The Mississippi Legislature was unable to reach a compromise on fixing issues on distribution of wine and spirits, but the biggest piece of legislation they passed concerning alcohol policy has some retailers leery about taking the plunge.
Lawmakers passed House Bill 1135 that was authored by state Rep. Trey Lamar, R-Senatobia that allows licensed retailers to deliver alcohol to customers in their homes. The bill requires delivery drivers to obtain proof of age for customers and retailers seeking a delivery permit to pay $500 annually to obtain a permit. Delivery could only be performed in a 30-mile radius from the retailer.
The bill is now on Gov. Tate Reeves’ desk after the two chambers reached a compromise.
The big news from the session is that lawmakers couldn’t make a deal that would’ve either privatized the wholesale distribution of wine and spirits (something that most retailers don’t support) or outsourced the operation of the state’s warehouse in Gluckstadt to an outside vendor like in New Hampshire or Ohio. A proposal to spin off the ABC into a state-chartered corporation like the Mississippi Lottery Corporation was never put into legislation.
Both bills — HB 997 and Senate Bill 2806 — died in conference on March 29 when lawmakers couldn’t agree on whether to privatize distribution (as proposed in HB 997) or outsource it to a vendor (SB 2806). This was disappointing after lawmakers held several hearings over the summer to find a solution to the delivery woes brought on by a crush of orders due to COVID-19. The Alcohol Beverage Control (ABC) division of the Department of Revenue (DOR) also didn’t receive any additional funds to renovate the aging warehouse that handles all of the wine and spirits sold in the state.
The state owns a 211,000 square foot warehouse in Gluckstadt that handles about three million cases of wine and spirits annually and has a capacity of 17,000 cases. Mississippi is a control state, which means the state handles wholesale distribution of liquor and wine. According to this year’s appropriation for the DOR, it costs the state $1.65 to ship each case and $15 dollars are returned to the state’s general fund for each dollar of cost.
“The fascinating part is of all the legislation they looked at, all they could come up with was home delivery,” said David Rushing, owner of Joe T’s Spirits in Ridgeland. “No more money for ABC, which was needed. I’m glad they passed on privatization, that’s not a good plan and neither is wine in grocery stores, we (package store owners) weren’t for that. I would like to see a lot more emphasis on getting more funds to the ABC, that would really address some of the more pressing problems there.”
As for home delivery, Rushing has concerns about the legislation.

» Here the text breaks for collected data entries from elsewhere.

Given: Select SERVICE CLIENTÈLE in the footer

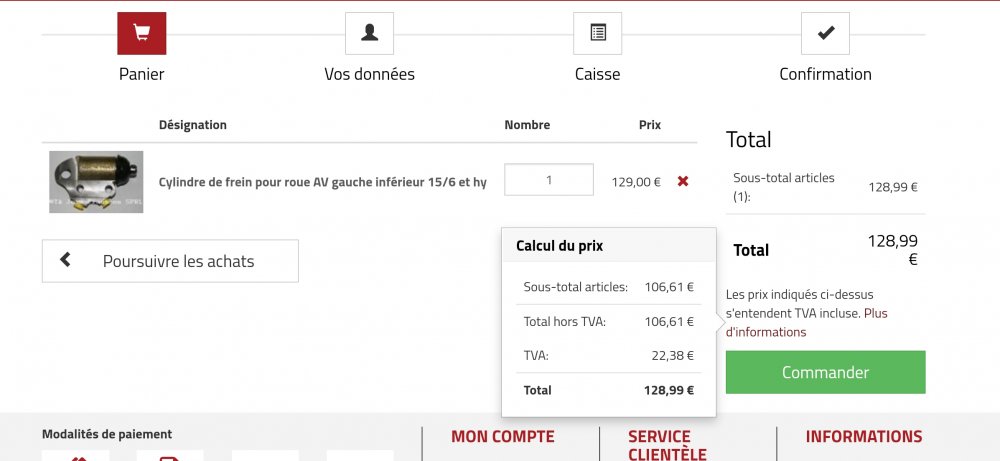Looking at the screenshot, I should pyautogui.click(x=659, y=445).
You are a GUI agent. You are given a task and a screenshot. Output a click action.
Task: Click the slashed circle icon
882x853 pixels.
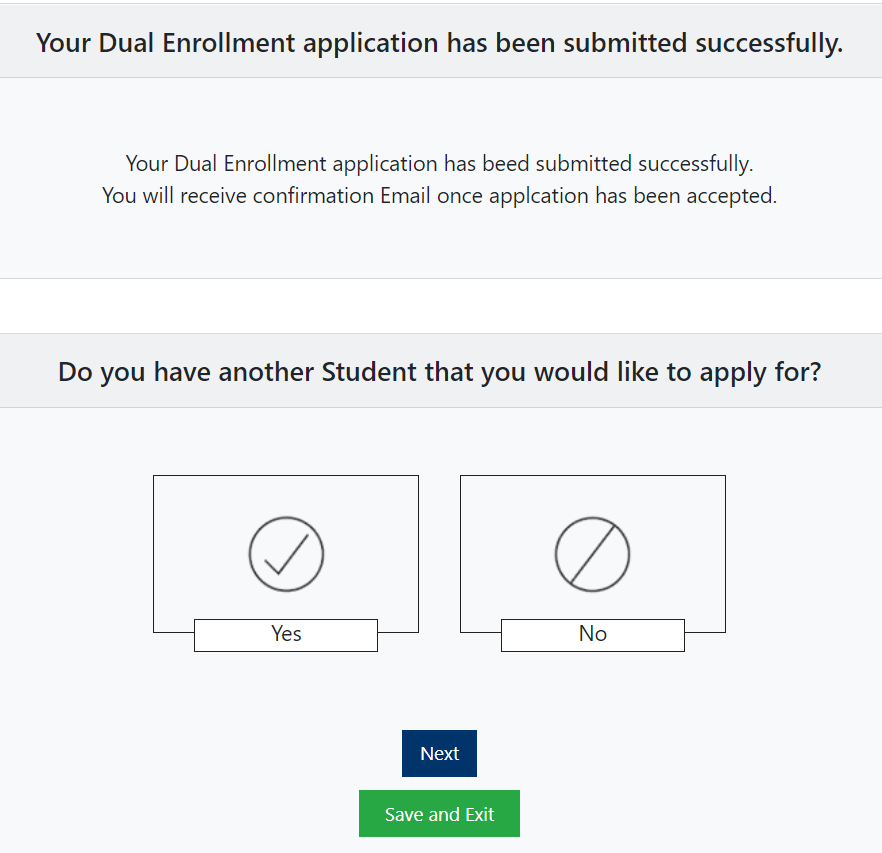592,553
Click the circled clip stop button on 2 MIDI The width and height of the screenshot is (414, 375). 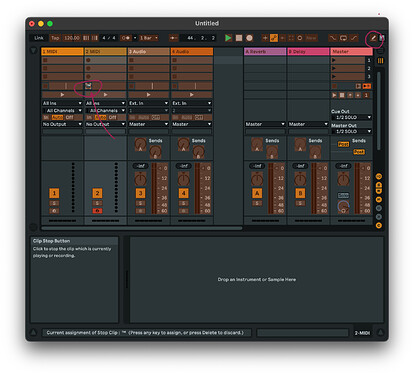[x=88, y=86]
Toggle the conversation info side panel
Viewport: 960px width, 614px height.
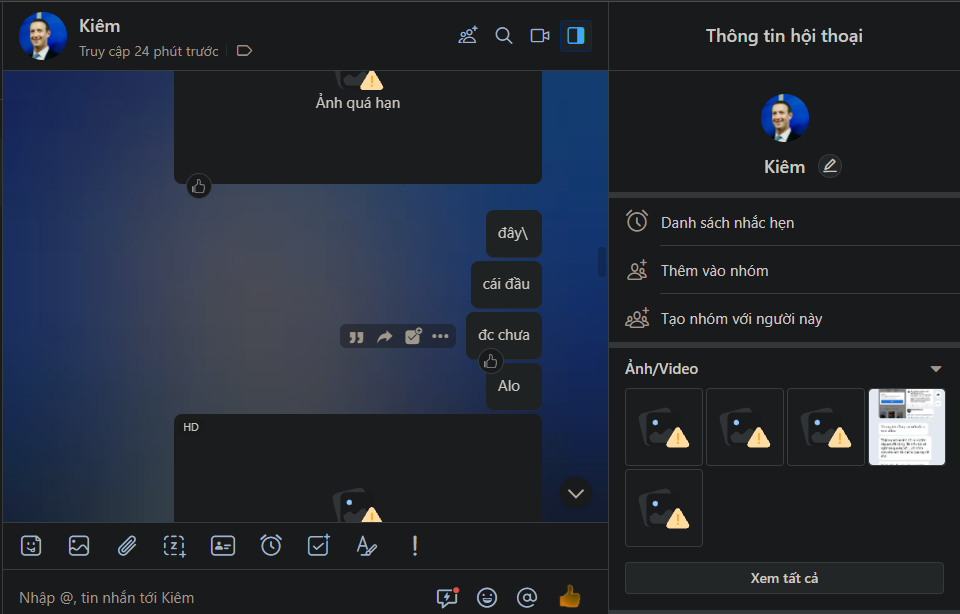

“I don’t know who is really benefitting from this,” he said.
John Skelton is the owner of Reservoir Wine and Spirits in Ridgeland and he said that some of the retailers who are permitted to do split case wholesale deliveries would likely try home delivery to retail customers. He’s not eager to give home delivery a try despite the new law.
“I know a lot of people will see the old, old school milkman coming around, picking up your old bottle, giving you the new bottle, that’s what they drum up in their heads and that’s not going to be like that,” Skelton said. “It’s hard to think that these people are going to want to just go home and pay somebody extra to deliver it to them.”

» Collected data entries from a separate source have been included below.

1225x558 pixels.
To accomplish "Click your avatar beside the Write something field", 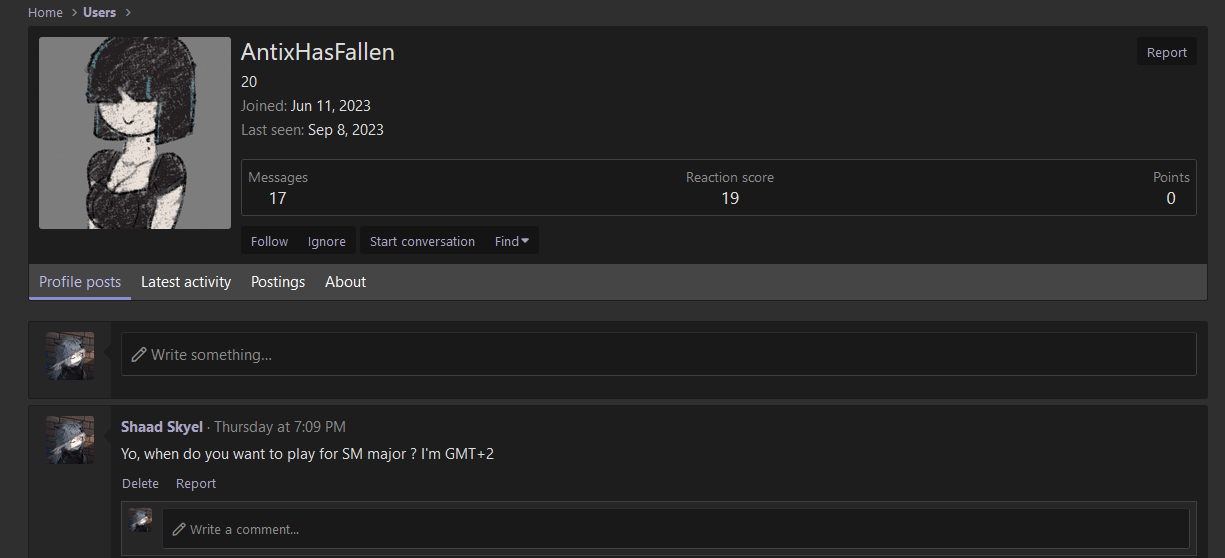I will click(70, 356).
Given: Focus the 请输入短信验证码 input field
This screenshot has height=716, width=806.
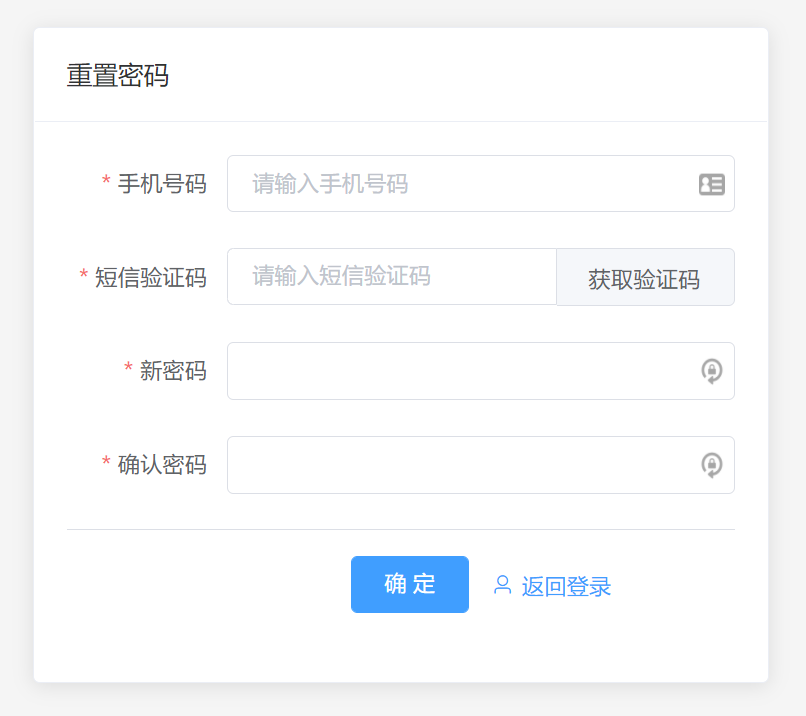Looking at the screenshot, I should (x=391, y=277).
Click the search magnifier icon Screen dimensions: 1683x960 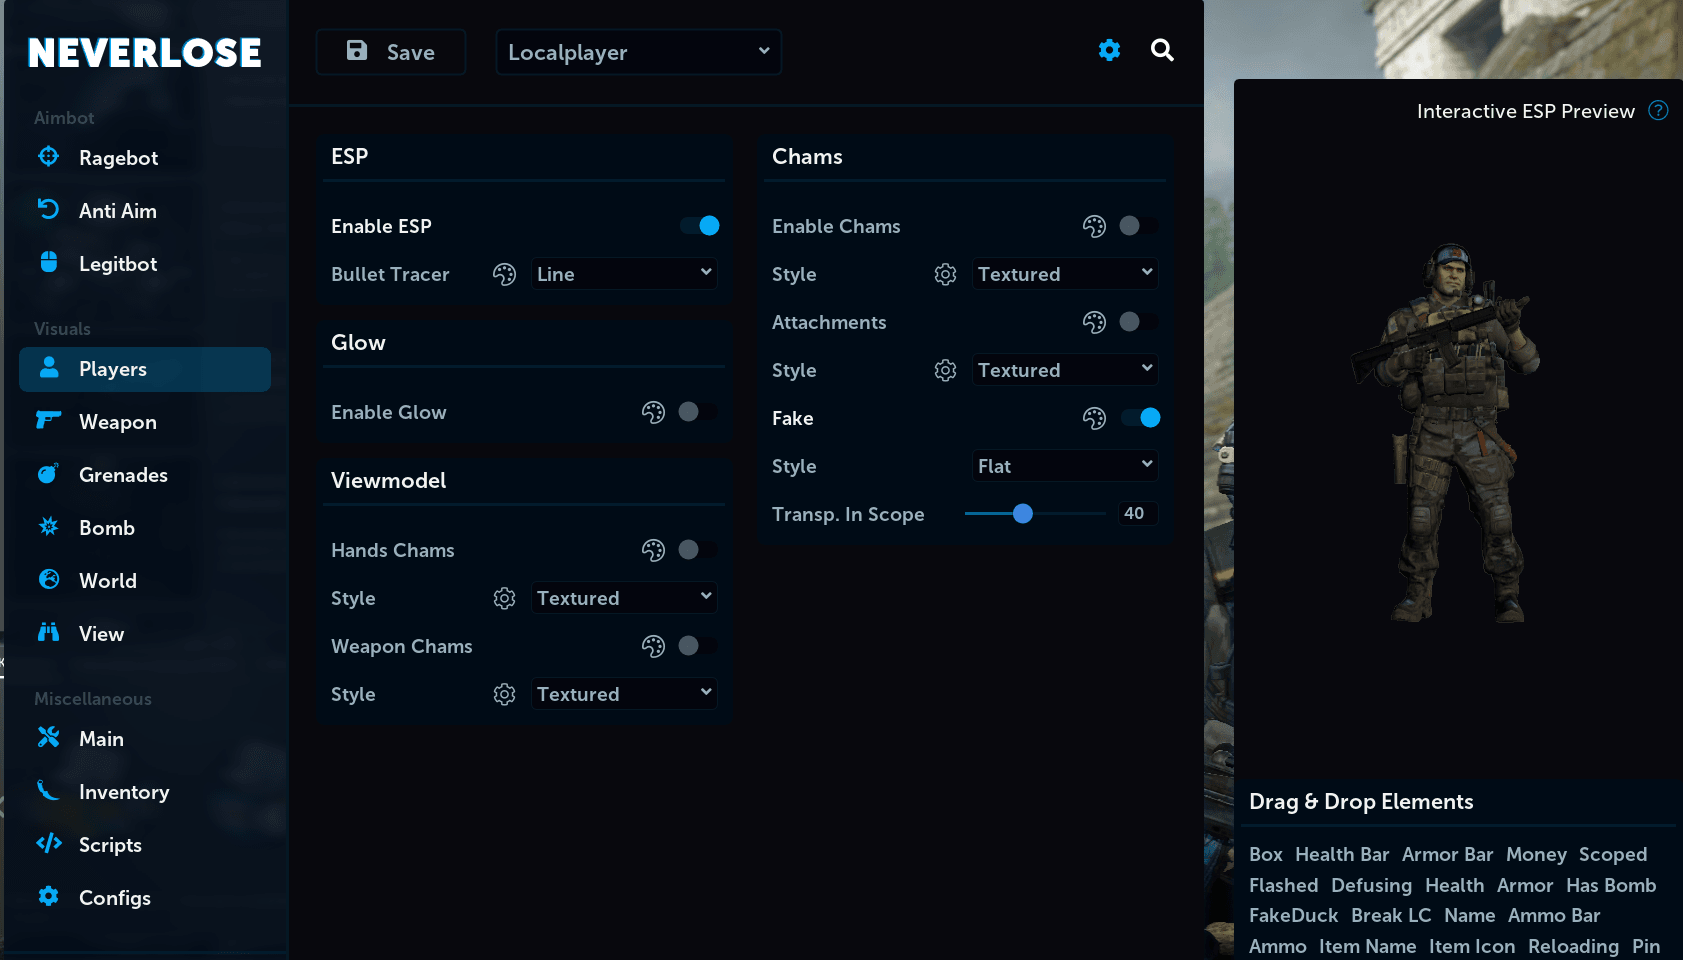1162,50
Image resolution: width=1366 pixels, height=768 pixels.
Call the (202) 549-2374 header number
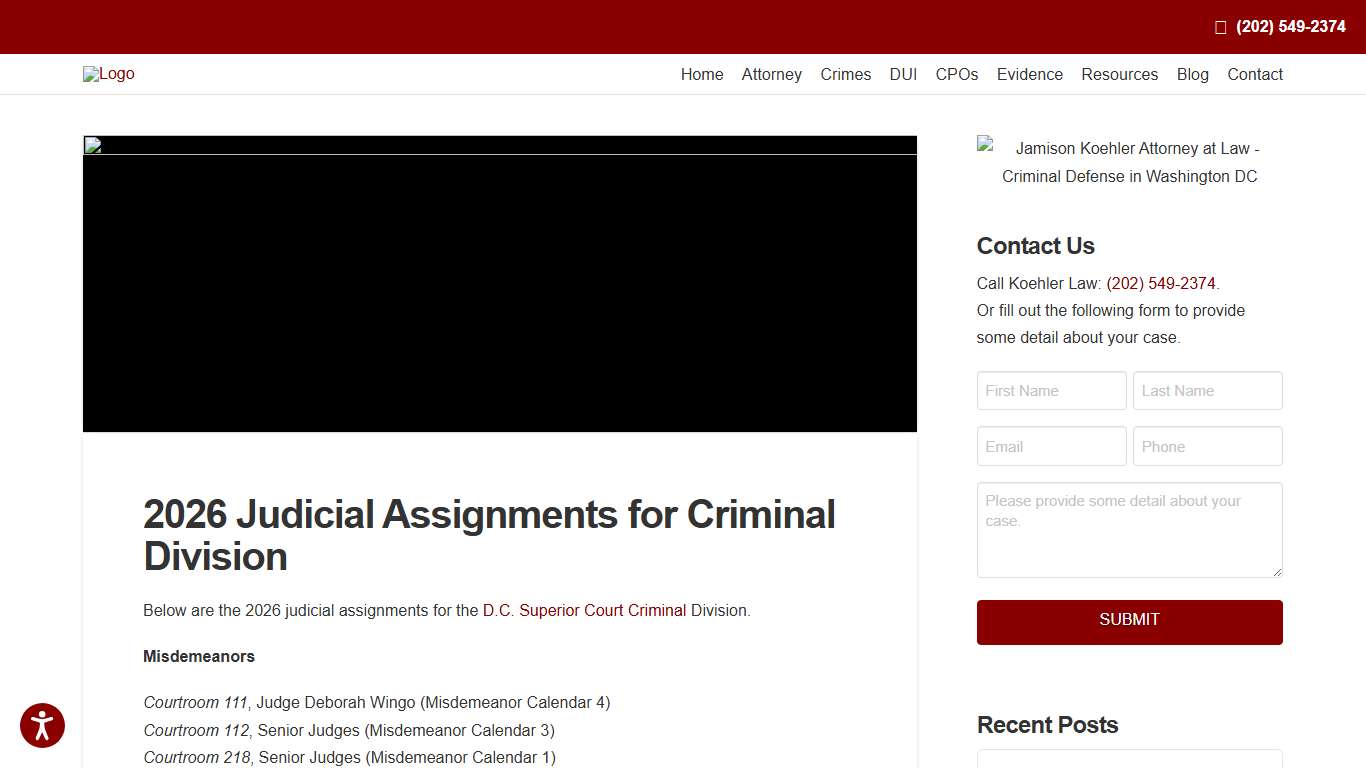[1289, 26]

He said that while home delivery makes sense in large cities, in suburban and rural Central Mississippi it makes less sense. He also thinks the bill is a gateway for other alcohol-related legislation that lawmakers are trying to push through.
Despite lawmakers being unable to reach a deal, the good news is the supply situation has greatly improved for package store owners since last summer. That was when the Department of Revenue decided to stop deliveries to eliminate a COVID-19 related backlog but walked back the proposal under pressure from retailers.
Matt Basden, director of McDade's Wine and Spirits, told the Northside Sun that ABC has showed gradual improvement over the past few months and deliveries are taking about four to five days to reach his store. That’s a huge improvement over the nearly two weeks it took for deliveries to arrive.
He also said some products are still difficult to source, but that’s a problem due to supply at the distiller/vintner level and not the fault of the ABC.
“The ABC, you know they’ve been behind, but they’re catching up and they’re doing a pretty good job,” Rushing said. “We’re only down to four or five days for deliveries, which is very manageable and we’ve gotten used to it. We’ve gotten a lot of compliments about how full our store is even though there are a lot of things out of stock that are due to issues outside the state.”